Il ragazzo si tirò in avanti per guardarla negli occhi.

-Non capisco…-

-Hayate ci teneva tanto a venire con voi sugli scogli…-

-Ed io ci tenevo tanto che venissi anche tu.-

Tsubasa si frugò nella tasca dei pantaloncini e ne tirò fuori qualcosa che Sanae non vide.

-C’è una cosa che devo darti, qualcosa per ringraziarti…-

Questa volta fu Sanae a non capire.

-Ringraziarmi?-

Mentre le passava una mano davanti al viso lui continuò a parlare.

-Sì, ringraziarti…- in un attimo Sanae si ritrovò al collo una piccola catenina d’argento, da cui pendeva una perla resa ancor più bianca dal chiarore della luna.

-Ma… cos’è?- domandò prendendola tra due dita e guardandola meravigliata.

-L’ha trovata oggi Daibu dentro un’ostrica. È un regalo per te, da parte mia e dei bambini. Per ringraziarti…- di nuovo quella parola… ma a cosa si stava riferendo?

-Ringraziarmi?-

-Sì, ringraziarti di non esserti stancata di aspettarmi per tutto quel tempo, di avermi sposato e di aver messo al mondo due figli bellissimi…-

-Tsubasa…- gli occhi di lei si fecero lucidi. Sorridendo replicò –Sei cattivo…-

-Cattivo?- chiese quello che non si aspettava di essere definito in quel modo dopo tutte le belle parole che le aveva rivolto –E perché?-

-Perché così mi fai sentire ancora più in colpa…-

-In colpa per cosa?-

-Perché questa mattina ho girato per tutta la città e non sono riuscita a trovare un regalo degno di te.- rispose mestamente.

-Regalo?-

-Ti sei scordato che oggi è il tuo compleanno?- questa volta Sanae si portò una mano davanti alla bocca e soffocò una risata.

-Compleanno… eh eh… no che non me lo sono scordato… eh eh…- imbarazzato il ragazzo si passò una mano tra i capelli. Sì che lo aveva dimenticato… con tutto quello a cui aveva dovuto pensare…

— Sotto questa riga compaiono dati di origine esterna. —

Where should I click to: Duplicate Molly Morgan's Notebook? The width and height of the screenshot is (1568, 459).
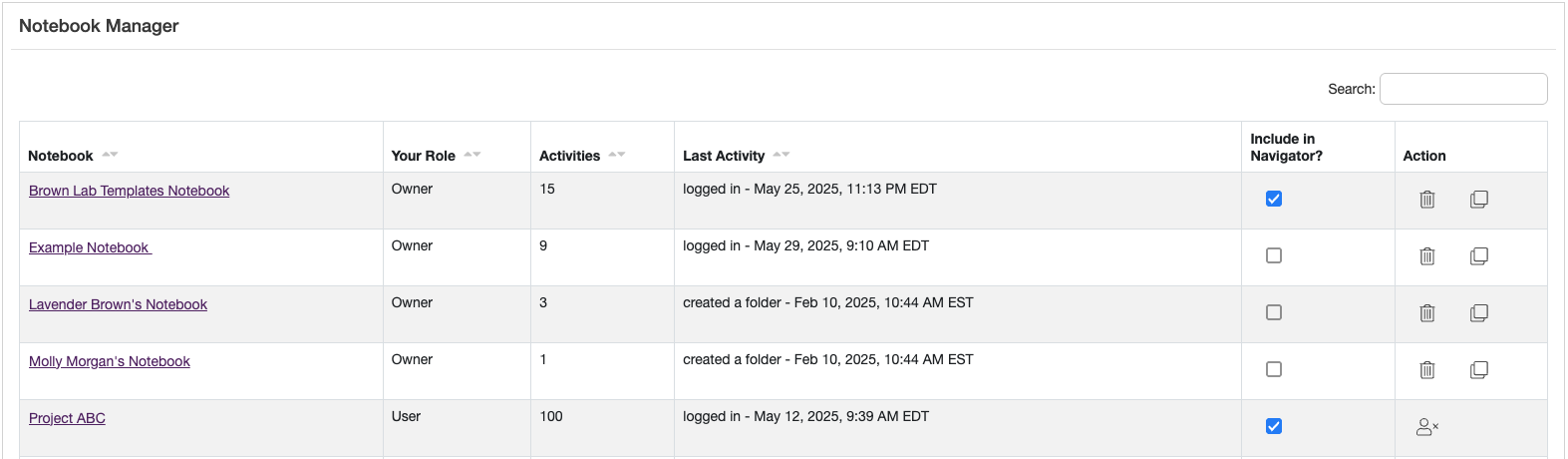click(x=1478, y=370)
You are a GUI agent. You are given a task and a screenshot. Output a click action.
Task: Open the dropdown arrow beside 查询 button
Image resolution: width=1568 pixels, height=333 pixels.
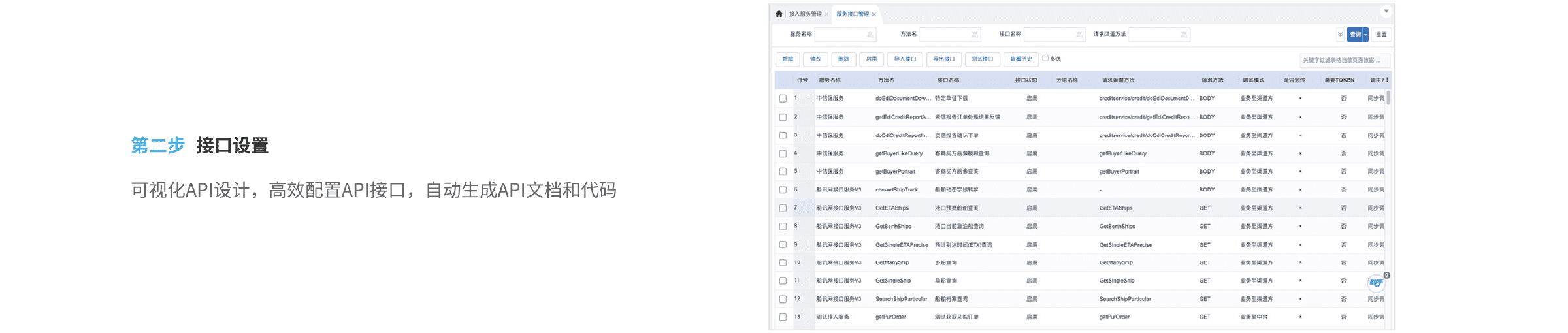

-Insomma….- proseguì la ragazza mentre il suo sguardo tornava triste –Non ho trovato nulla… mi dispiace tanto… ci tenevo tanto a farti un bel regalo.-

-Ma figurati, cosa vuoi che me ne importi del regalo? Quello che conta è che ci sia tu al mio fianco. Tu sei il mio più bel regalo… e con Daibu e Hayate posso soltanto ritenermi soddisfatto di quello che ho.-

Le prese il viso tra le mani e la baciò mentre una stella cadente solcava il cielo con la sua scia.